[MATERIAL FOR THIS EXERCISE]

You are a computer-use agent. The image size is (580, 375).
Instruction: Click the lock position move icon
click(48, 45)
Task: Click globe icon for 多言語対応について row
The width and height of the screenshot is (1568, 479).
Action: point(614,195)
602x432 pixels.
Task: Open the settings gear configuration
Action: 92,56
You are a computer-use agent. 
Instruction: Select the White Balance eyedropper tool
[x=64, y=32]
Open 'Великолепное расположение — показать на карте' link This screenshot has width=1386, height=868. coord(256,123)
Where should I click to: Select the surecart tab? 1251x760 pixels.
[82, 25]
--
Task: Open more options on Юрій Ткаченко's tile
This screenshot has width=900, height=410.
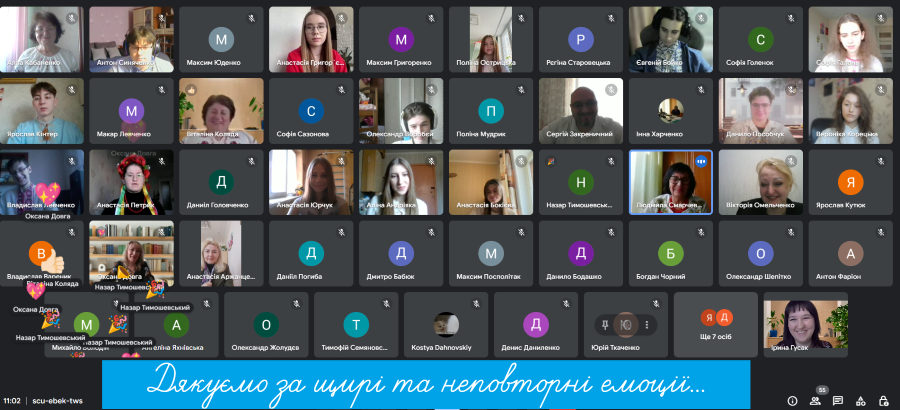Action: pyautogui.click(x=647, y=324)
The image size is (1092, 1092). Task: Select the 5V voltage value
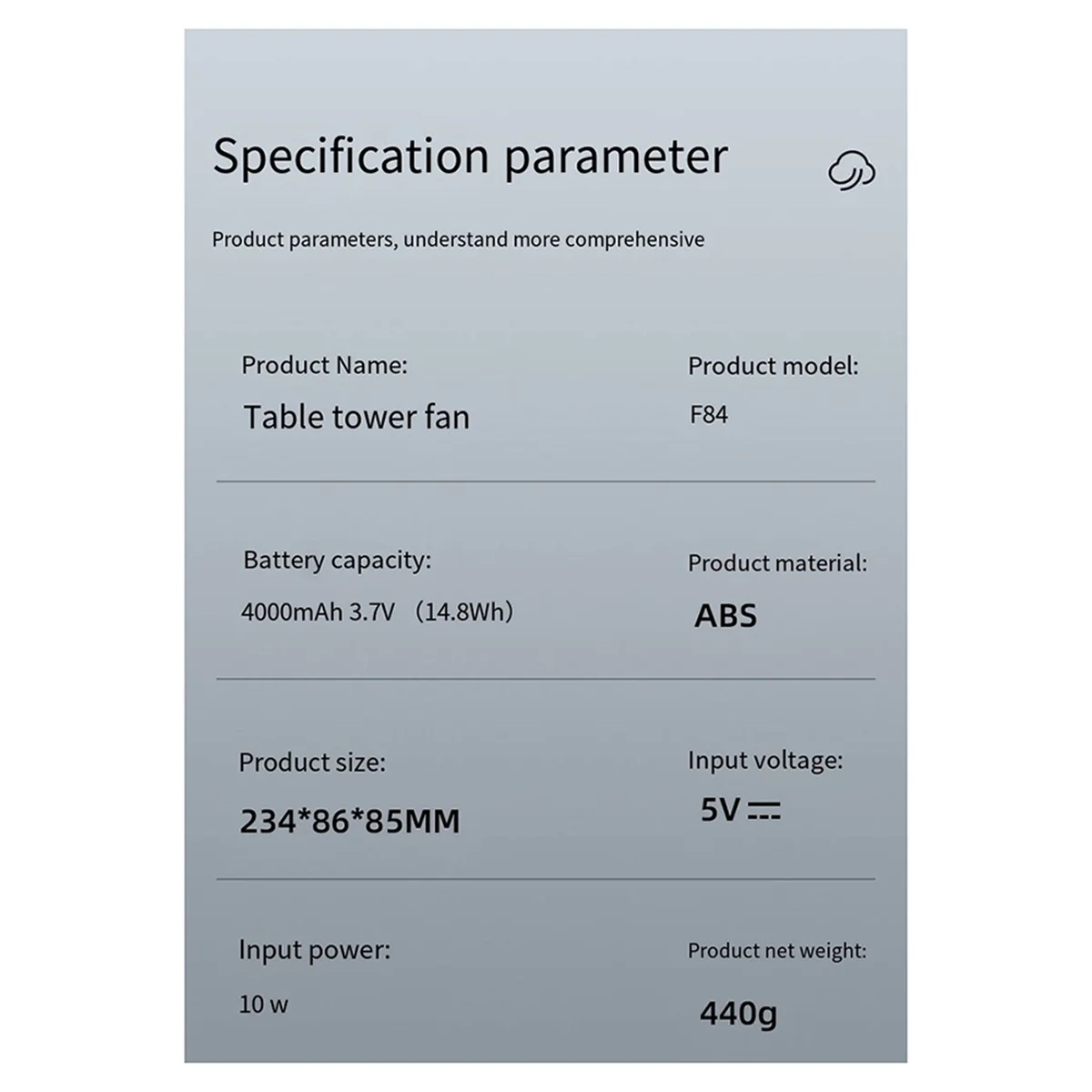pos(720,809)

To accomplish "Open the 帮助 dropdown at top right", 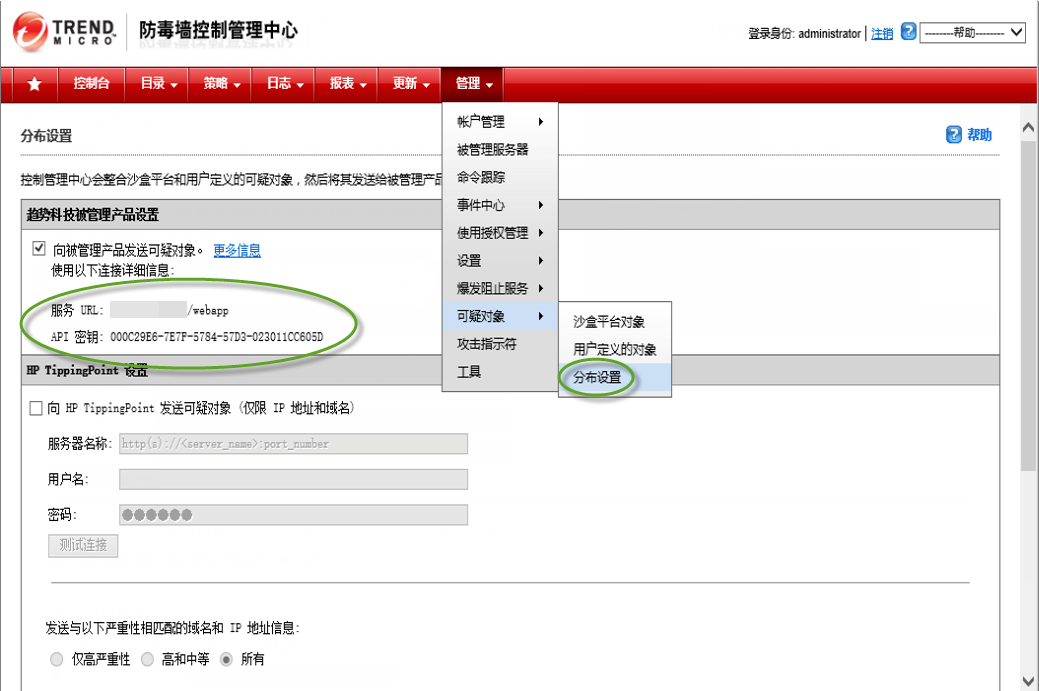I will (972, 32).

[REQUIRED ACTION] Find the string "computer" in the data. Report each line it appears in.

[SOLUTION TO THIS PROBLEM]
You are a computer-use agent. The image size is (580, 375).
You are a computer-use agent. 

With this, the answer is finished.